Brian "Speed" Miller
By Corinne Platt Rikkers
When talking with veteran helicopter ski guide Brian “Speed” Miller, one often hears the expression, “I’d rather be lucky than good.” Coming from a man who has guided skiers safely in one of the most dangerous snowpacks in the world for 24 years, that’s saying a lot.
Speed started skiing when he was a little kid in his backyard in Minneapolis, using skis that strapped onto his shoes. When he got older, he and a friend went to Alta, Utah, every winter to ski, even though Speed professes to being a terrible skier back then.

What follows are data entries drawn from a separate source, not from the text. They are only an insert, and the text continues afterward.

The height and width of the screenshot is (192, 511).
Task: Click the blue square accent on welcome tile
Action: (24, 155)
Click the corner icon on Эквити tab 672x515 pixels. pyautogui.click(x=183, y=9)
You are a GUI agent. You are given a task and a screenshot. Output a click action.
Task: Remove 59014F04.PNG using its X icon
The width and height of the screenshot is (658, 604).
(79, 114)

He was drawn to Telluride in the 1970s by Peter Waldor, who told Speed, “I found this place that you can’t believe. There is an awesome ski mountain with no one here. You’ve got to come see it.” Speed and his wife, Jane, visited every year until 1976, when they made the move permanent. They rented a trailer near the cemetery for $75 a month and settled in, working at bars and restaurants.
What happened next is Telluride’s version of the American Dream. Speed met three young men who also had lots of time to ski and no solid plans for the future: Mike Friedman, known as “Friegle”; Mark Frankman, a.k.a. “Frankie”; and Dave Bush. Bush and Speed—nicknamed for his slothfulness as a house painter—had what he calls “the coolest ski bum job there is”: cleaning the ski area’s Day Lodge (now Big Billies) at night. “It took about two hours to clean, but we usually sat down there for another hour eating, drinking and watching T.V., and I got a free ski pass.”

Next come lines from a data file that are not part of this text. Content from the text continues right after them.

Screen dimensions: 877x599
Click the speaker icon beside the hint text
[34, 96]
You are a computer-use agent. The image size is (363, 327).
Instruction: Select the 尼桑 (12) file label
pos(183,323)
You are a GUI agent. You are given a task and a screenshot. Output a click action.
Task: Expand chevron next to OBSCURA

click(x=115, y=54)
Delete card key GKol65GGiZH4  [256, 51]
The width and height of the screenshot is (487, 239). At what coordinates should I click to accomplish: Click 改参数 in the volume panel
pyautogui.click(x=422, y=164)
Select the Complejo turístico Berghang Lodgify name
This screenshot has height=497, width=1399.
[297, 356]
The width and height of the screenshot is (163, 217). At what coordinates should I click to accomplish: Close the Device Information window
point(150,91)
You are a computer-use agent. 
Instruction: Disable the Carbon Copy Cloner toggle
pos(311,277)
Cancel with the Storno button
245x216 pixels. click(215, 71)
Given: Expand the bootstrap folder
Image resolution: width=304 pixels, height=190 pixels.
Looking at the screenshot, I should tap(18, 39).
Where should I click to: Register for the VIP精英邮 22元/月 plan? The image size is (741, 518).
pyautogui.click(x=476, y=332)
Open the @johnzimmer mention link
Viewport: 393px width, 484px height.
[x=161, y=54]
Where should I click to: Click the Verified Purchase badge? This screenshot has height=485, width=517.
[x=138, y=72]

Soon he and Bush were cleaning Gorrono Restaurant, too. After sprucing up Gorrono, they would ski in the dark to clean the Day Lodge. Frankman was a cook there, and the three of them became friends and started skiing off piste together. “I used to get my pass pulled for skiing out of bounds on the ski area. This was back in the old days when you’d get busted for skiing Mammoth. The only runs that were open on the front were the Plunge, Stairs and Coonskin. That’s when I took up backcountry skiing, because I couldn’t not go skiing for a week.” Friedman showed up to work at the Day Lodge as a bus boy and soon joined the threesome on their ski forays. “Back then it was Alfa boots, really skinny skis and three-pin bindings. We’d go back to Prospect Basin where nobody could see us and practice our skiing,” Friedman says. But he, as it turns out, knew a little more than the other three. “Friegle was this total snow geek,” says Speed. “He knew how to dig snow pits, and he started teaching us about route finding and avalanches.”

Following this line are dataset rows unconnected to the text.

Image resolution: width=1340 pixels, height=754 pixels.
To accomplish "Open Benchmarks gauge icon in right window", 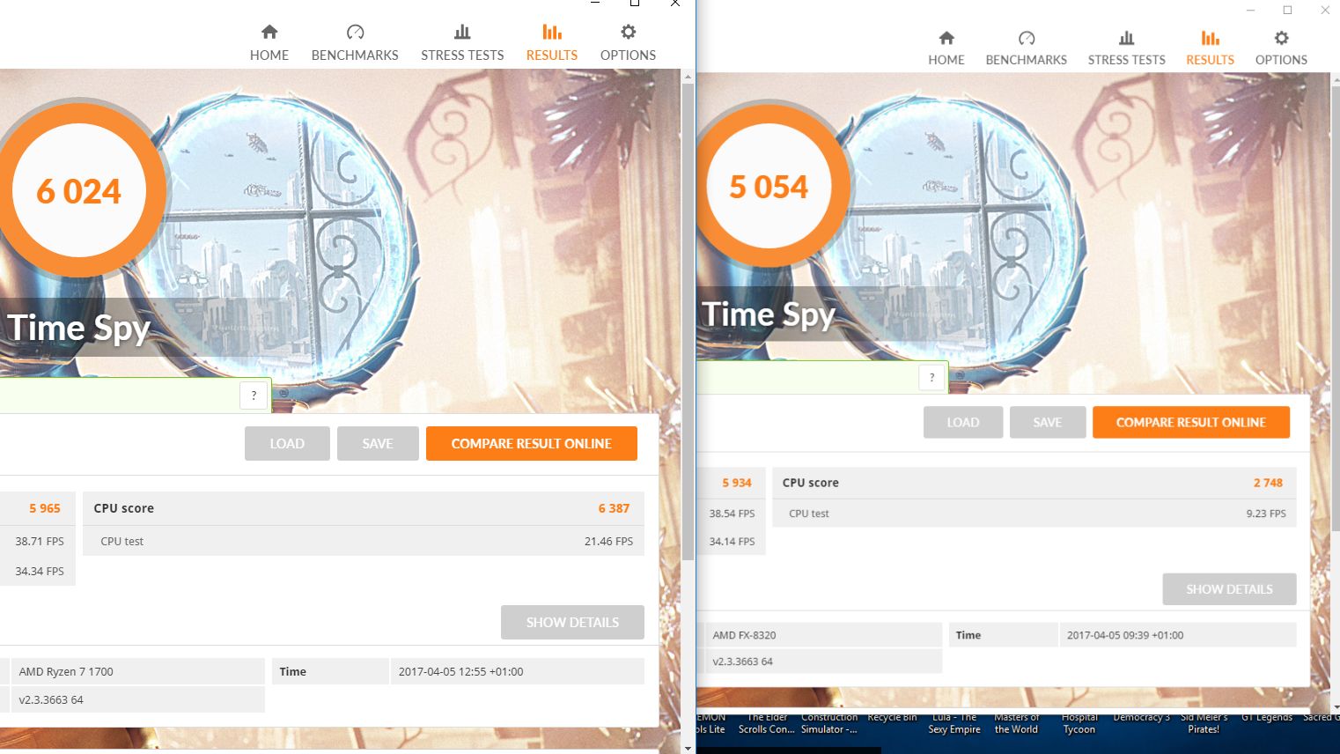I will coord(1027,38).

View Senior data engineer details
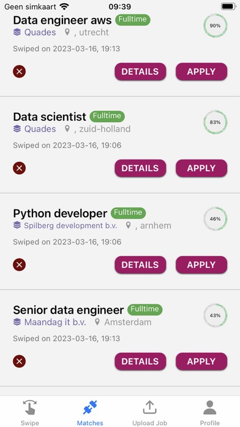(140, 361)
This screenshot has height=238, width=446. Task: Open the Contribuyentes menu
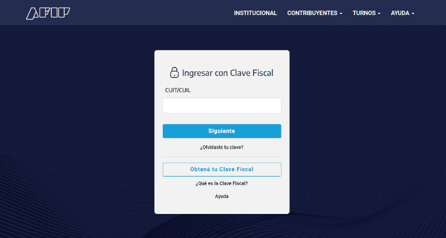coord(312,13)
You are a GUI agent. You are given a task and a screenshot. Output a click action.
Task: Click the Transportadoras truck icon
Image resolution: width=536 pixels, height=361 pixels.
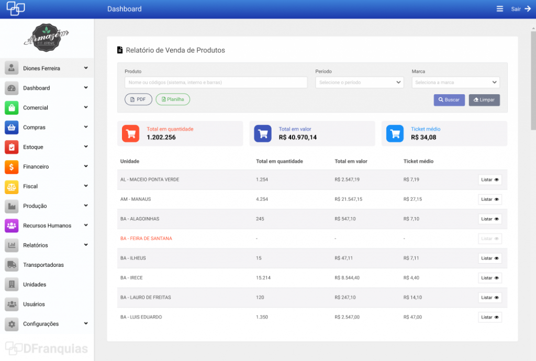coord(12,265)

It wasn’t long before the foursome decided to form a backcountry ski-guiding outfit. “We spent a winter putting our business plan together. That spring, Friedman, Jane and I were touring in Utah, and the Wasatch Powder Birds flew over us and Friegle says, ‘One of these days, we’re going to have a helicopter in Telluride.’ Jane and I were, like, come on, we’re not going to have a helicopter.” Sure enough, the next year Friedman wrote an operating plan. They found a pilot in Montrose, raised money, and in 1983 took their first clients heli skiing.
Though the original foursome sold Telluride Helitrax in 1999, Speed remains the oldest and longest working guide. “I love it,” says the fit 55 year old. “I always have been a powder-skiing junkie, and this is a good way to get my fix.
The San Juan snowpack is famous for its instability. Helitrax has never had a client buried in an avalanche and has had only one serious problem with the helicopter. “I was in Denver when I heard the helicopter crashed, and all I could think was, I guess I shouldn’t leave those boys alone,” Speed says with a smile. Fortunately there were no fatalities in the crash.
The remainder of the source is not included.